Work to be completed: Each line from the one holding "Click the retweet" to the last line below must be restated word for word, and no picture may be included.

(Dataset entries)
· · · · · · ·

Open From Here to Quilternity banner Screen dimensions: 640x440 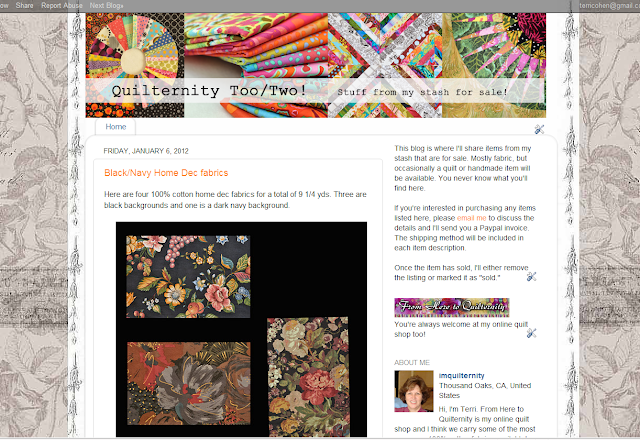coord(451,307)
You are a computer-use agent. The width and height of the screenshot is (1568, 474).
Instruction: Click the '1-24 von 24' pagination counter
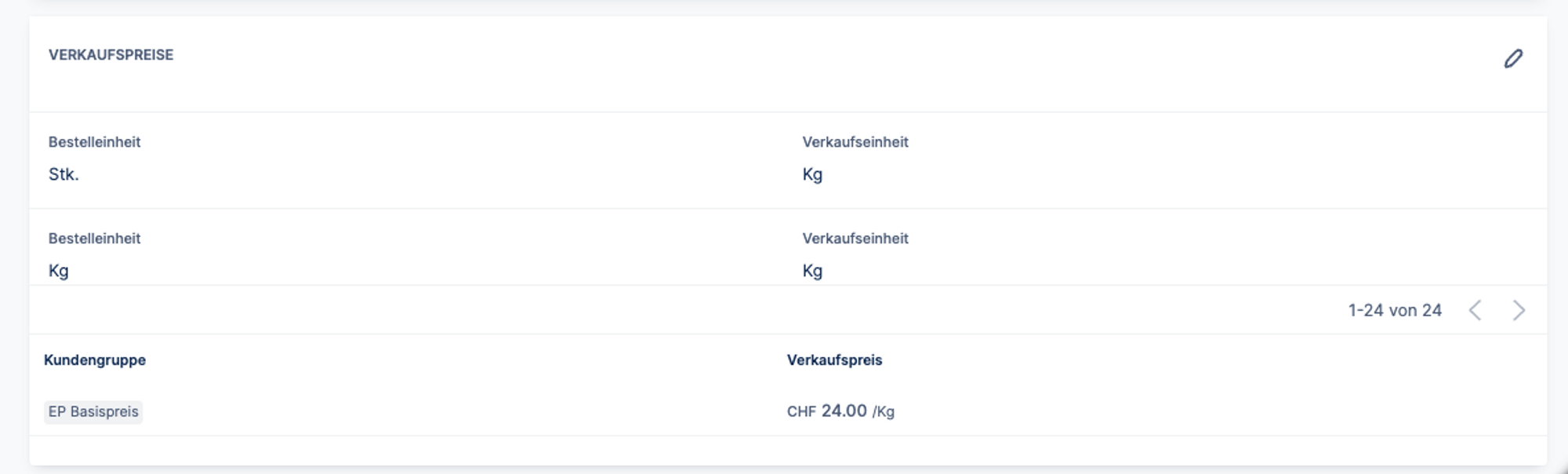1395,311
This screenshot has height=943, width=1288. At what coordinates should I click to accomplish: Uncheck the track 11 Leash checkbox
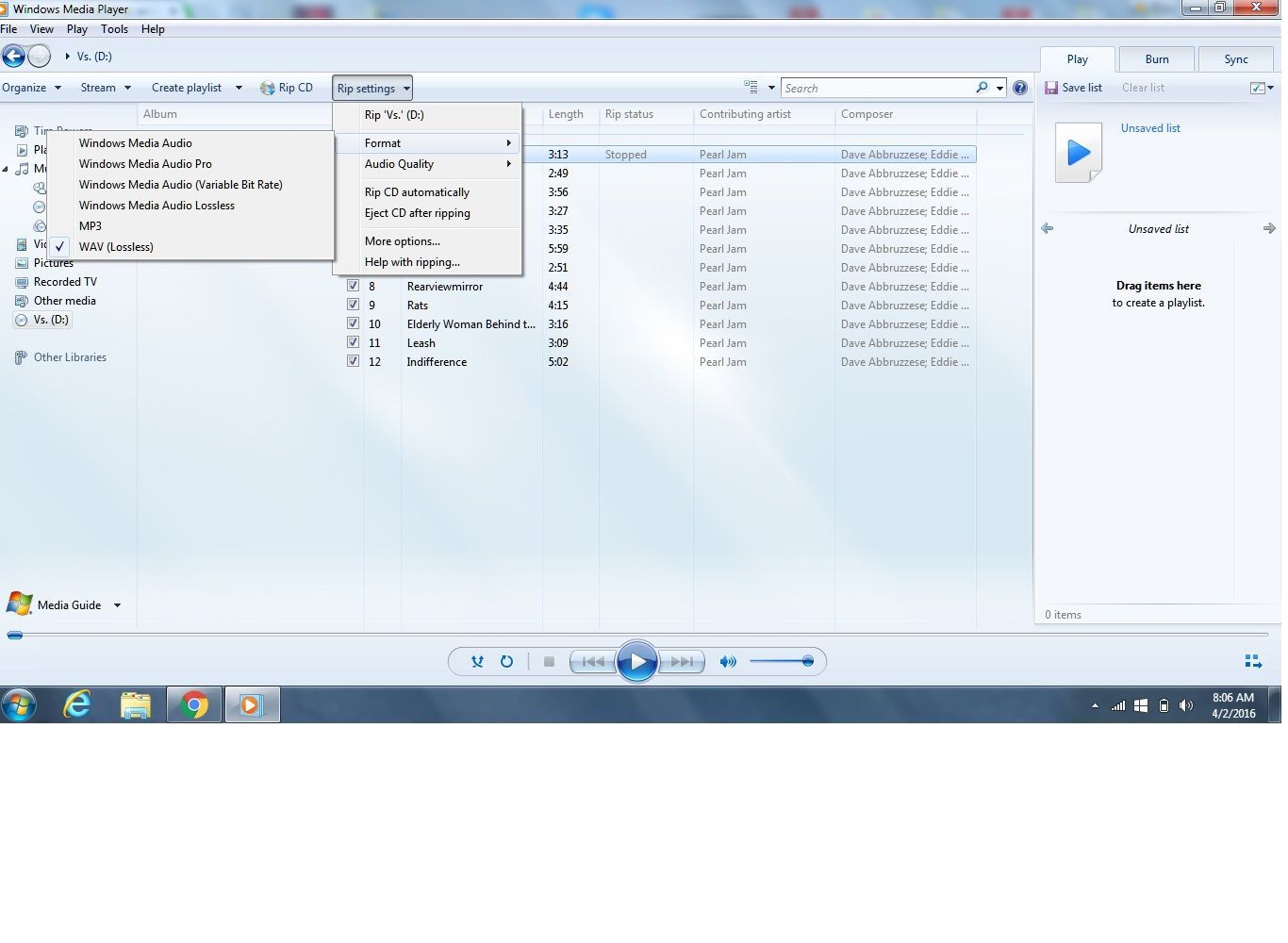(353, 342)
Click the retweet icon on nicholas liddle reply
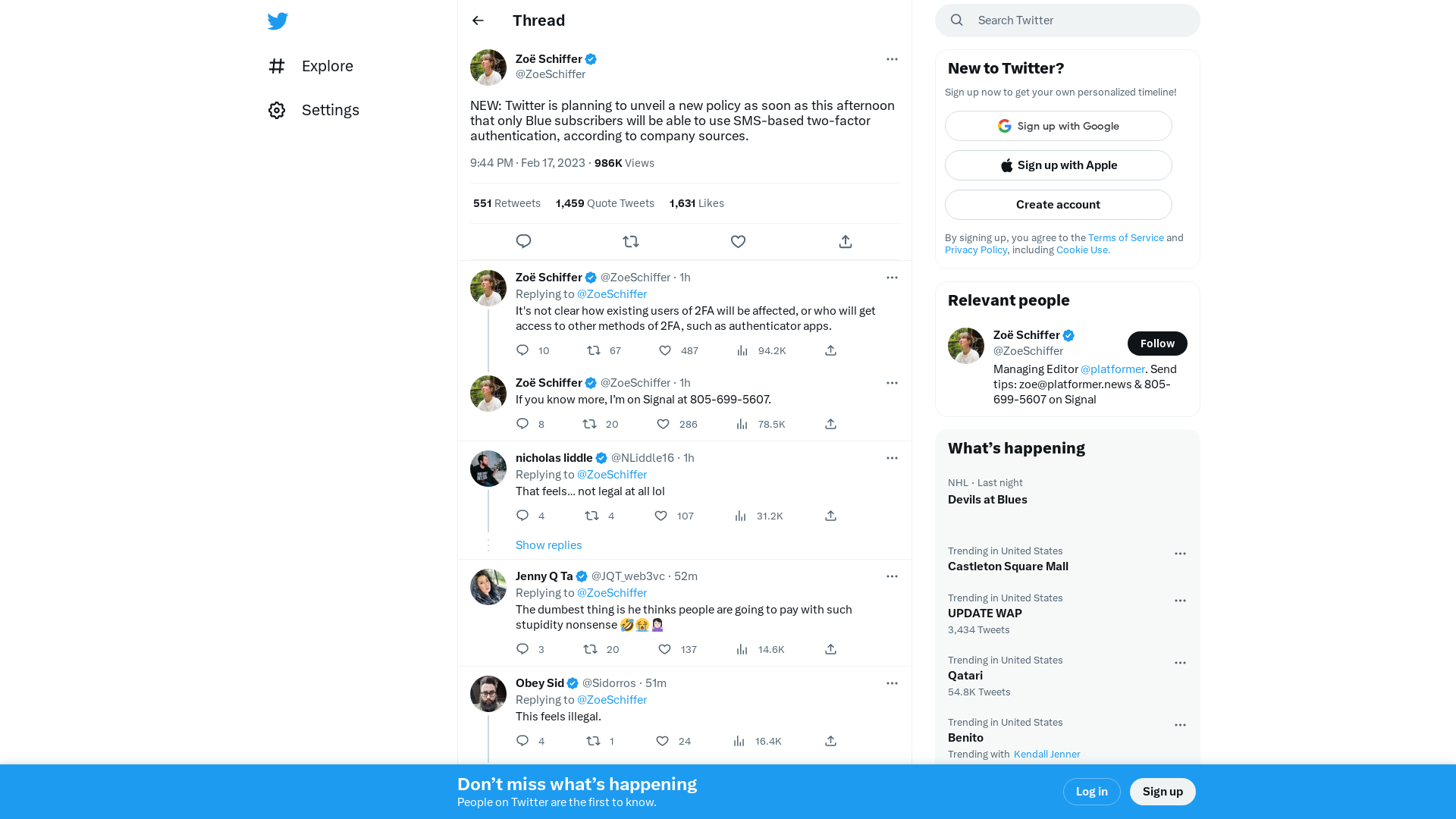The image size is (1456, 819). click(x=591, y=515)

· · · · · · ·

Expected answer:
Click the retweet icon on nicholas liddle reply
The image size is (1456, 819). click(x=591, y=515)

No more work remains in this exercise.